In this case-control study among older Europeans, all CVE approaches suggested that COVID-19 vaccines administered in autumn and winter 2022 to 2023 offered at least 3 months of protection against symptomatic, medically attended, laboratory-confirmed SARS-CoV-2 infection. The effectiveness of new COVID-19 vaccines against emerging SARS-CoV-2 variants should be continually monitored using CVE seasonal approaches.
在出现 SARS-CoV-2 变体或谱系以及新疫苗的情况下,准确监测 COVID-19 疫苗效力(CVE)以告知疫苗接种活动至关重要。
估计 2022 年至 2023 年秋冬期间接种的 COVID-19 疫苗对欧洲 60 岁及以上人群中 SARS-CoV-2 感染(特别是所有循环病毒和 XBB 谱系)的有效性,并比较不同暴露组和对照组中使用的不同 CVE 方法。

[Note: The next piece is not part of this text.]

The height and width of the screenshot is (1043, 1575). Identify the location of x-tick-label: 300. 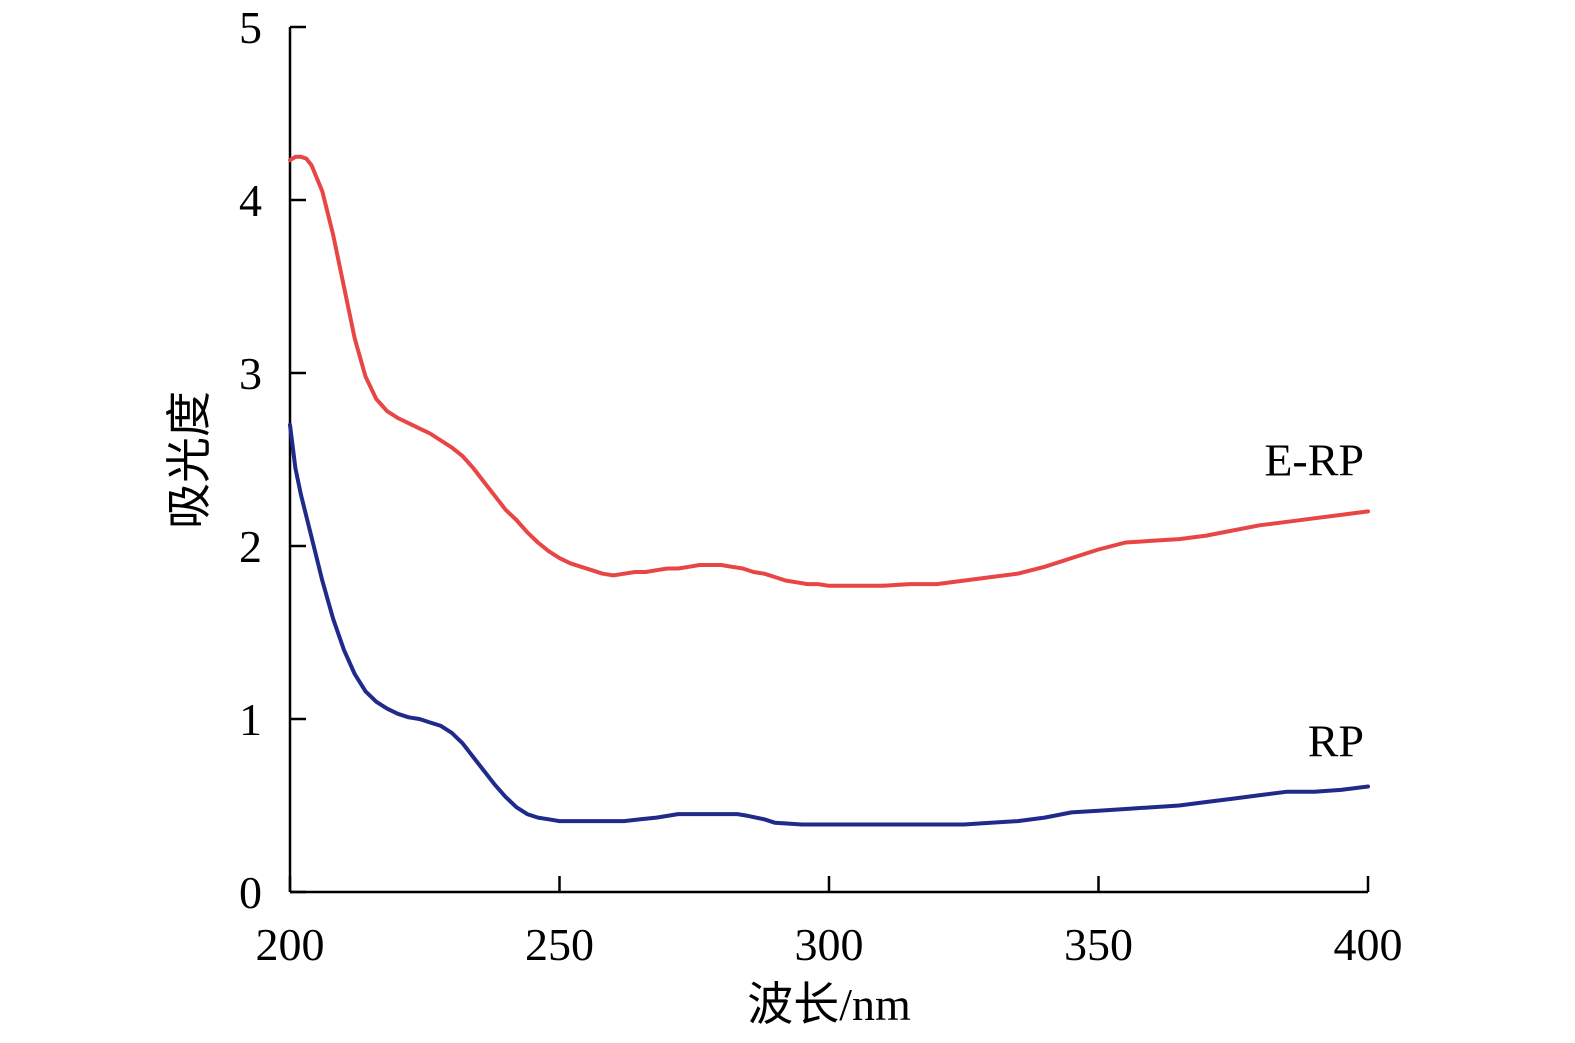
(830, 944).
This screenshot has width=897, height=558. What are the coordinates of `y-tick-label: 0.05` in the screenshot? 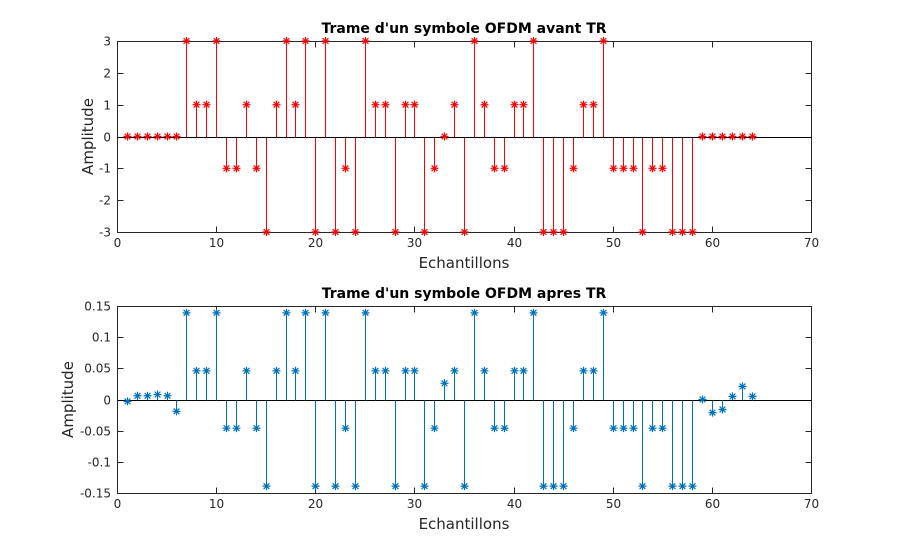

设计、设置和参与者:这项病例对照研究从 VEBIS(疫苗效力、负担和影响研究)中获取数据,这是一项多中心研究,从 2022 年 9 月至 2023 年 8 月在 11 个欧洲地点收集 COVID-19 和流感数据:克罗地亚;法国;德国;匈牙利;爱尔兰;葡萄牙;荷兰;罗马尼亚;西班牙,国家;西班牙,纳瓦拉地区;和瑞典。参与者为在 COVID-19 疫苗接种活动开始后在 11 个地点招募的 60 岁或以上的急性呼吸道感染症状的初级保健患者。病例和对照组分别定义为具有阳性和阴性逆转录-聚合酶链反应(RT-PCR)检测结果的患者。

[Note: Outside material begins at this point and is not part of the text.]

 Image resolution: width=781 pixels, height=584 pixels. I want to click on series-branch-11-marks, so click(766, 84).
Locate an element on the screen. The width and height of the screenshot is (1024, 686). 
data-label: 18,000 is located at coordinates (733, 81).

暴露是 COVID-19 疫苗接种。暴露组包括在 2022 年至 2023 年秋冬疫苗接种活动期间和症状出现前 14 天或更长时间接种 COVID-19 疫苗的患者。对照组包括在 2022 年至 2023 年期间或之前 6 个月未接种疫苗的患者(季节性 CVE)、从未接种过疫苗的患者(绝对 CVE)以及在活动前 6 个月或更长时间接种过至少一次基础系列疫苗的患者(相对 CVE)。对于第二剂加强针的相对 CVE,与在活动期间接受第二剂加强针的患者相比,比较了在活动前 6 个月接受一剂加强针的患者。
结果是 RT-PCR 确认的、有医疗护理的、有症状的 SARS-CoV-2 感染。生成了四种 CVE 估计值:季节性、绝对、相对和第二剂加强针的相对。使用逻辑回归估计 CVE,调整研究地点、症状出现日期、年龄、慢性疾病和性别。

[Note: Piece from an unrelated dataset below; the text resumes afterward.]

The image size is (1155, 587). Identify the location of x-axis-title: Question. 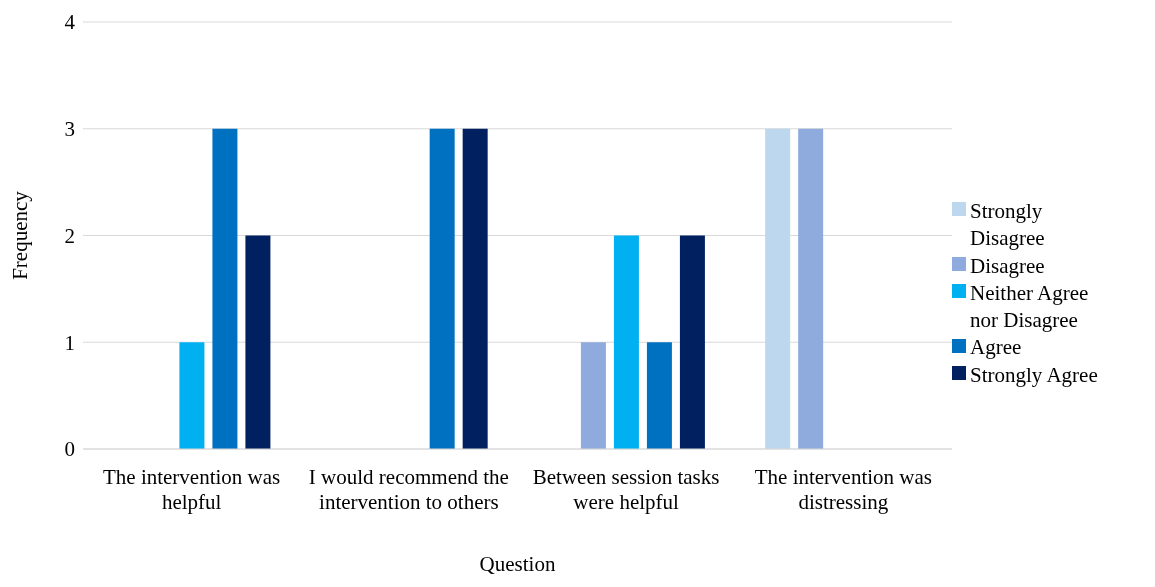
(518, 564).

共纳入 9308 名初级保健患者,其中 1687 例为病例(1035 名女性;中位数[IQR]年龄为 71[65-79]岁),7621 例为对照组(4619 名女性[61%];中位数[IQR]年龄为 71[65-78]岁)。在接种疫苗后 14 至 89 天内,季节性 CVE 为 29%(95%CI,14%-42%),绝对 CVE 为 39%(95%CI,6%-60%),相对 CVE 为 31%(95%CI,15%-44%),第二剂加强针的相对 CVE 为 34%(95%CI,18%-47%),针对所有 SARS-CoV-2 变体。在同一时间段内,季节性 CVE 为 44%(95%CI,-10%至 75%),绝对 CVE 为 52%(95%CI,-23%至 82%),相对 CVE 为 47%(95%CI,-8%至 77%),第二剂加强针的相对 CVE 为 46%(95%CI,-13%至 77%),在此期间 XBB 循环量很高。随着时间的推移,估计值下降,接种疫苗后 180 天没有保护作用。
在这项针对欧洲老年人的病例对照研究中,所有 CVE 方法都表明,2022 年至 2023 年秋冬接种的 COVID-19 疫苗至少提供了 3 个月对有症状、有医疗护理、实验室确认的 SARS-CoV-2 感染的保护。应使用 CVE 季节性方法不断监测新的 COVID-19 疫苗对新兴 SARS-CoV-2 变体的有效性。